▶ _EXERCISE DIRECTIONS_
A word-for-word repetition of the records beneath this task is the expected answer.
┌─ PROVIDED RECORDS
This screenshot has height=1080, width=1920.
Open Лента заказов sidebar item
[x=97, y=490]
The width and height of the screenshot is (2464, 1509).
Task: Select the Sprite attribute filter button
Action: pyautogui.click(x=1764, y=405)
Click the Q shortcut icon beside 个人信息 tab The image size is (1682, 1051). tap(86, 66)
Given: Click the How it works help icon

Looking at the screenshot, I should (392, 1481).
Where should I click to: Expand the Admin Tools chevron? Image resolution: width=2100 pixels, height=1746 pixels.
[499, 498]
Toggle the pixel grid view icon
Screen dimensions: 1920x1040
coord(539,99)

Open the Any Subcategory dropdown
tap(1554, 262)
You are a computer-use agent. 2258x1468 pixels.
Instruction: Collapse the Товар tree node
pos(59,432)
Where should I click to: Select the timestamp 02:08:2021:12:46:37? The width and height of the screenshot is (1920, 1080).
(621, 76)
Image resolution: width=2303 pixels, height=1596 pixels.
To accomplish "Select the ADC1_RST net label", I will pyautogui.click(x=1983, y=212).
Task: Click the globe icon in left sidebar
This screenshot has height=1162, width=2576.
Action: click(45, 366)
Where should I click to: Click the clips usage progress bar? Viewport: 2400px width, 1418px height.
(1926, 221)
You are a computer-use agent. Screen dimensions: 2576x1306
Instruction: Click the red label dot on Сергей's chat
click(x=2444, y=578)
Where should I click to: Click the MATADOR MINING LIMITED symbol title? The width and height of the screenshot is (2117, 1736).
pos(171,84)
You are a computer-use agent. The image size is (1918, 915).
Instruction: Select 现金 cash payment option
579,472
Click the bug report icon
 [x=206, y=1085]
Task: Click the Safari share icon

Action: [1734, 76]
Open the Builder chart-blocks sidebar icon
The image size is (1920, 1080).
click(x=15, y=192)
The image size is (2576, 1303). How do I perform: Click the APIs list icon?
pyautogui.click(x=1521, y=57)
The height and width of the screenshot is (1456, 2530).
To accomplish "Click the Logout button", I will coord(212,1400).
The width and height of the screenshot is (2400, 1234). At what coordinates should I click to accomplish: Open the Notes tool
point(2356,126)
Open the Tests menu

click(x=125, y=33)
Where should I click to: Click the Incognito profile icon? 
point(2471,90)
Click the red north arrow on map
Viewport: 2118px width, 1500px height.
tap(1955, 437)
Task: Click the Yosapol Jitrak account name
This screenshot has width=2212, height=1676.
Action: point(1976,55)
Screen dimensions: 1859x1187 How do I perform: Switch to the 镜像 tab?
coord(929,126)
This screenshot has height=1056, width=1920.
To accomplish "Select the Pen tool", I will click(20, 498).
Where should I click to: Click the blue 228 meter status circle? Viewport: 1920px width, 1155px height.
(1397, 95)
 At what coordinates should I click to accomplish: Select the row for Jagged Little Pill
└─
▶ _ANSWER TO THIS TASK_
This screenshot has height=1080, width=1920.
Open Лента заказов sidebar item
[x=97, y=490]
The width and height of the screenshot is (2464, 1509).
Task: Select the Sprite attribute filter button
Action: pyautogui.click(x=1764, y=405)
Click the Q shortcut icon beside 个人信息 tab The image size is (1682, 1051). tap(86, 66)
Given: Click the How it works help icon

Looking at the screenshot, I should (392, 1481).
Where should I click to: Expand the Admin Tools chevron? Image resolution: width=2100 pixels, height=1746 pixels.
[499, 498]
Toggle the pixel grid view icon
Screen dimensions: 1920x1040
coord(539,99)

Open the Any Subcategory dropdown
tap(1554, 262)
You are a computer-use agent. 2258x1468 pixels.
Instruction: Collapse the Товар tree node
pos(59,432)
Where should I click to: Select the timestamp 02:08:2021:12:46:37? The width and height of the screenshot is (1920, 1080).
(621, 76)
Image resolution: width=2303 pixels, height=1596 pixels.
To accomplish "Select the ADC1_RST net label", I will pyautogui.click(x=1983, y=212).
Task: Click the globe icon in left sidebar
This screenshot has height=1162, width=2576.
Action: click(45, 366)
Where should I click to: Click the clips usage progress bar? Viewport: 2400px width, 1418px height.
(1926, 221)
You are a computer-use agent. Screen dimensions: 2576x1306
Instruction: Click the red label dot on Сергей's chat
click(x=2444, y=578)
Where should I click to: Click the MATADOR MINING LIMITED symbol title? The width and height of the screenshot is (2117, 1736).
pos(171,84)
You are a computer-use agent. The image size is (1918, 915).
Instruction: Select 现金 cash payment option
579,472
Click the bug report icon
 [x=206, y=1085]
Task: Click the Safari share icon

Action: [1734, 76]
Open the Builder chart-blocks sidebar icon
The image size is (1920, 1080).
click(x=15, y=192)
The image size is (2576, 1303). How do I perform: Click the APIs list icon?
pyautogui.click(x=1521, y=57)
The height and width of the screenshot is (1456, 2530).
To accomplish "Click the Logout button", I will coord(212,1400).
The width and height of the screenshot is (2400, 1234). At what coordinates should I click to accomplish: Open the Notes tool
point(2356,126)
Open the Tests menu

click(x=125, y=33)
Where should I click to: Click the Incognito profile icon? 
point(2471,90)
Click the red north arrow on map
Viewport: 2118px width, 1500px height.
tap(1955, 437)
Task: Click the Yosapol Jitrak account name
This screenshot has width=2212, height=1676.
Action: point(1976,55)
Screen dimensions: 1859x1187 How do I perform: Switch to the 镜像 tab?
coord(929,126)
This screenshot has height=1056, width=1920.
To accomplish "Select the Pen tool", I will click(20, 498).
Where should I click to: Click the blue 228 meter status circle? Viewport: 1920px width, 1155px height.
(1397, 95)
 At what coordinates should I click to accomplish: Select the row for Jagged Little Pill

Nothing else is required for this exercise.